12 de janeiro, 2022 Lucas Lopes

Perspectiva-se uma estabilização global dos preços dos imóveis em 2022

Ricardo Sousa, CEO Century 21 Portugal, admite que é expectável que 2022 venha a ser um ano bastante similar a 2021, e não espera que esta nova variante tenha impacto directo no mercado imobiliário residencial.

O responsável admite que o mercado residencial está a registar níveis de procura bastante elevados e que esta dinâmica justifica-se pelas baixas taxas juros, pelo excesso de liquidez no mercado, pelo crescimento das novas operações de crédito habitação e pelo facto de 45% dos portugueses desejarem trocar de casa em consequência da pandemia Covid 19.

Como o mercado imobiliário enfrentou 2021 e a pandemia que afectou o mundo e o imobiliário português?

O mercado residencial demonstrou uma forte resiliência à pandemia, que também provocou novas necessidades de habitação aos portugueses.
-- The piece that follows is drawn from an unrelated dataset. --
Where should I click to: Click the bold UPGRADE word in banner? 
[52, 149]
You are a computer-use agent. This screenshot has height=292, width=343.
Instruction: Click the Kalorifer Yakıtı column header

Tendo em consideração o perfil conservador dos portugueses em matéria de investimento e com o aumento dos níveis de poupança das famílias, o mercado residencial tornou-se a opção principal de investimento.

Quais os pontos positivos e negativos deste ano para o sector?

Actualmente, o mercado residencial está a registar níveis de procura bastante elevados. Esta dinâmica justifica-se pelas baixas taxas juros, pelo excesso de liquidez no mercado, pelo crescimento das novas operações de crédito habitação e pelo facto de 45% dos portugueses desejarem trocar de casa em consequência da pandemia Covid 19, como confirmam os resultados do nosso estudo ” Impacto da Covid-19 nos critérios da habitação em Portugal” “o impacto do covid19”. Estes factores em conjunto com os indicadores que estamos a registar no mercado imobiliário dão-nos segurança para estimar que esta tendência se mantenha em 2022.

Pela negativa, e que se irá manter em 2022, destaco a escassez de mão-de-obra, a falta e o preço das matérias primas para a construção, os ciclos de licenciamento e construção ainda muito longos, entre outros aspectos, não permitem a produção e entrega de novas habitações ajustadas às necessidades dos portugueses, ao ritmo necessário e desejado.

O que podia ter sido feito e não foi? 

Num momento em que é evidente que as famílias e jovens portugueses enfrentam enormes desafios de acessibilidade à habitação, já seria expectável que se pudesse contar com uma aposta concertada, pública e privada, na industrialização da construção.

Para além disso, a indústria da construção e os edifícios são os maiores emissores de carbono no espaço europeu e as metas de sustentabilidade ambiental para este sector são muito ambiciosas. Está na altura de adoptar metodologias construtivas com menor impacte ambiental, que permitam soluções de implementação mais rápida, consequentemente, com valores mais competitivos.

E para 2022? Perante uma nova vaga com uma nova variante do vírus, quais as principais preocupações e as possíveis consequências para o mercado imobiliário?

É expectável que 2022 venha a ser um ano bastante similar a 2021, e não esperamos que esta nova variante tenha impacto directo no mercado imobiliário residencial.

Há quatro factores que destaco para fundamentar a perspectiva de uma estabilização global dos preços dos imóveis, embora com subidas expectáveis em alguns mercados, bem como uma progressão positiva do número de transacções.

Em primeiro lugar, as alterações das preferências dos consumidores despertadas pela pandemia, bem como novas necessidades de habitação, que levam 45% das famílias portuguesas a assumirem a ambição de mudar de casa.

Por outro lado, continuará a registar-se escassez de oferta em alguns mercados e segmentos imobiliários, nomeadamente, nos segmentos médio e médio baixo.

Outro aspecto prende-se com a acumulação de poupança forçada dos portugueses, em consequência das restrições nos últimos 18 meses, que está a impulsionar a capacidade de muitas famílias iniciarem o processo de aquisição de habitação própria ou de mudança de casa.

E, por fim, a expectativa de continuidade de uma política económica expansiva que proporciona taxas de juro baixas, a continuação dos níveis de fluxo de crédito para a compra de casa, e uma maior atractividade do investimento no sector imobiliário, versus outras alternativas de investimento.